● **Data**
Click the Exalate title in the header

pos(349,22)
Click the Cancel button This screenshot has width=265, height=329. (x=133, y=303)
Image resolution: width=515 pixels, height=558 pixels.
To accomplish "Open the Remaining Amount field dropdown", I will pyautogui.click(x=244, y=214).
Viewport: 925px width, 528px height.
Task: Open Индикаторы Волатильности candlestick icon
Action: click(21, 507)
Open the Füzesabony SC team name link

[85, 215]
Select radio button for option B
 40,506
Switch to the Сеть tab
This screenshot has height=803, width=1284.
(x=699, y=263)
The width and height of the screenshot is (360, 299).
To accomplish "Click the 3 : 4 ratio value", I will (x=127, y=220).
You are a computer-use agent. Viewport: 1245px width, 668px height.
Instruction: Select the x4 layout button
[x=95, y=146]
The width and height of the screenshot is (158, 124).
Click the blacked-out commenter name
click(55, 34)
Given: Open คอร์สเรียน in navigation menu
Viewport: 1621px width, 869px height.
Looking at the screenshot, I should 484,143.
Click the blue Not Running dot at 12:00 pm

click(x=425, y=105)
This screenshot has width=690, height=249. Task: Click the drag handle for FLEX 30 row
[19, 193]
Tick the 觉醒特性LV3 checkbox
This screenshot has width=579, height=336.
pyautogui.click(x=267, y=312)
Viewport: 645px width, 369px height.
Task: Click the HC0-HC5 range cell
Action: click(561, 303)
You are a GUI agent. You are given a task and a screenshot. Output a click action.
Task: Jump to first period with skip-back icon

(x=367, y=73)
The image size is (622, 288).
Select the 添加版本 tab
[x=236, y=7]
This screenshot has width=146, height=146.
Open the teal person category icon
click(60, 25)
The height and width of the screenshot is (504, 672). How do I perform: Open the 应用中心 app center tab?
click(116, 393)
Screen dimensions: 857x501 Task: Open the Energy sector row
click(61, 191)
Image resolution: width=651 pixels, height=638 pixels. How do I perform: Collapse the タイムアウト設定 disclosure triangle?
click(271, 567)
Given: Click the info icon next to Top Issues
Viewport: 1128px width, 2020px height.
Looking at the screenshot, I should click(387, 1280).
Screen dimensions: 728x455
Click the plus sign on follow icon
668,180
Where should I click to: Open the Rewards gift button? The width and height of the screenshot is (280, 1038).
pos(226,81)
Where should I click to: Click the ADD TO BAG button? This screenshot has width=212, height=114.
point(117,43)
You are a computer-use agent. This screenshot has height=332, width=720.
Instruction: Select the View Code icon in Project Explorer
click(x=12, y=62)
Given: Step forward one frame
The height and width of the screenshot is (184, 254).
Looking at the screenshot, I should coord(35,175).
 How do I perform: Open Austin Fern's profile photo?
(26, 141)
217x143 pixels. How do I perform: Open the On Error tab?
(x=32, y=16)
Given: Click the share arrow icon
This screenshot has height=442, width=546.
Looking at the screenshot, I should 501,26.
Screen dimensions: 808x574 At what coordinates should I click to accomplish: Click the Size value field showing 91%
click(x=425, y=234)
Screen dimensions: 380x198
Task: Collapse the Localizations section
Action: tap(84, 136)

● **Aim of the exercise**
Would you please repeat the lines from the one with "Open the teal person category icon" through the last line of the listing above, exactly and with nothing else?

● **Your response**
Open the teal person category icon
click(60, 25)
The height and width of the screenshot is (504, 672). How do I perform: Open the 应用中心 app center tab?
click(116, 393)
Screen dimensions: 857x501 Task: Open the Energy sector row
click(61, 191)
Image resolution: width=651 pixels, height=638 pixels. How do I perform: Collapse the タイムアウト設定 disclosure triangle?
click(271, 567)
Given: Click the info icon next to Top Issues
Viewport: 1128px width, 2020px height.
Looking at the screenshot, I should click(387, 1280).
Screen dimensions: 728x455
Click the plus sign on follow icon
668,180
Where should I click to: Open the Rewards gift button? The width and height of the screenshot is (280, 1038).
pos(226,81)
Where should I click to: Click the ADD TO BAG button? This screenshot has width=212, height=114.
point(117,43)
You are a computer-use agent. This screenshot has height=332, width=720.
Instruction: Select the View Code icon in Project Explorer
click(x=12, y=62)
Given: Step forward one frame
The height and width of the screenshot is (184, 254).
Looking at the screenshot, I should coord(35,175).
 How do I perform: Open Austin Fern's profile photo?
(26, 141)
217x143 pixels. How do I perform: Open the On Error tab?
(x=32, y=16)
Given: Click the share arrow icon
This screenshot has height=442, width=546.
Looking at the screenshot, I should 501,26.
Screen dimensions: 808x574 At what coordinates should I click to accomplish: Click the Size value field showing 91%
click(x=425, y=234)
Screen dimensions: 380x198
Task: Collapse the Localizations section
Action: tap(84, 136)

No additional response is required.